What we for sure know is that there is potential for further discoveries for our copper, cobalt, emeralds and other minerals.
For all this mining going on, the industry accounts for around 12 per cent of the Gross Domestic Product and about 70 per cent of the total export value. The mining sector equally provides a huge source of government revenue and formal job. This is a sector whose foreign direct investment is over 60 per cent, therefore, attracting credible investors for the industry is very critical for the government and a country as a whole. It is for this reason that the current government has decided to put its foot down and demand a fair share of the country’s mineral wealth by emphasizing proper operations in these mines where it holds 20 per cent shares through the Zambia Consolidated Copper Mines, reasonable re-investments to augment the mine life and payment of reasonable taxes on production.
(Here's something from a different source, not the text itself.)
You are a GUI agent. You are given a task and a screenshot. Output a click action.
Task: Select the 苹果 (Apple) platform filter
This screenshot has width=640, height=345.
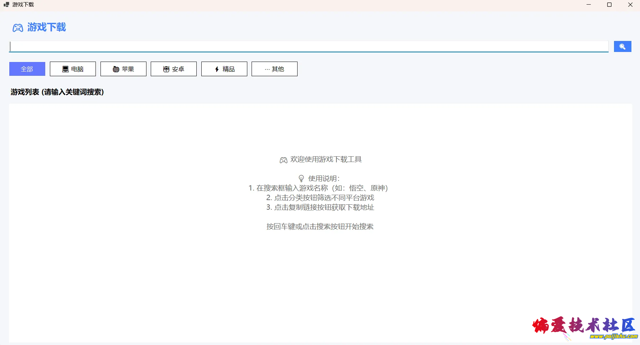pos(123,69)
So far, the World Bank is piloting the Mining Investment and Governance Review (MInGov) in Zambia as a platform for collecting and sharing information on mining sector governance, its attractiveness to investors, and how it contributes to national development. This review will rely on data collected locally through interviews and desktop research to asses the industry’s performance and identify gaps between declared and actual government policy and practice.
Having such a project going on therefore puts the government on the spotlight in terms its policies and implementation. We know for a fact that the mining industry and those in control of it (foreign mining conglomerates) have many times arm-twisted the government and gotten away with some undesirable conduct such that the owners of these resources have nothing to show for the mineral wealth. An example would be the Konkola Copper Mines case involving majority shareholder Vedanta Resources that is now fighting for the mine’s ownership after the government decided to call off the partnership because of alleged abrogations of the agreement on the part of the investor. What has been noted, even by the World Bank, is the lack of transparency and accountability in the mining sector, which the government has equally acknowledged through mines permanent secretary Paul Chanda.
This is the basis upon which President Edgar Lungu and chief government spokesperson Dora Siliya have emphasized that what is being done in the mining industry is for the benefit of the people of Zambia, the workers and the investors themselves. What this country needs from the mining industry is a win-win situation that will leave us with something to show for our vast mineral wealth. It is ironic that Zambia continues to be so poor yet it’s very rich in mineral wealth. A complete overhaul of these mining agreements would best sort out the current problem and put the people first before anything else.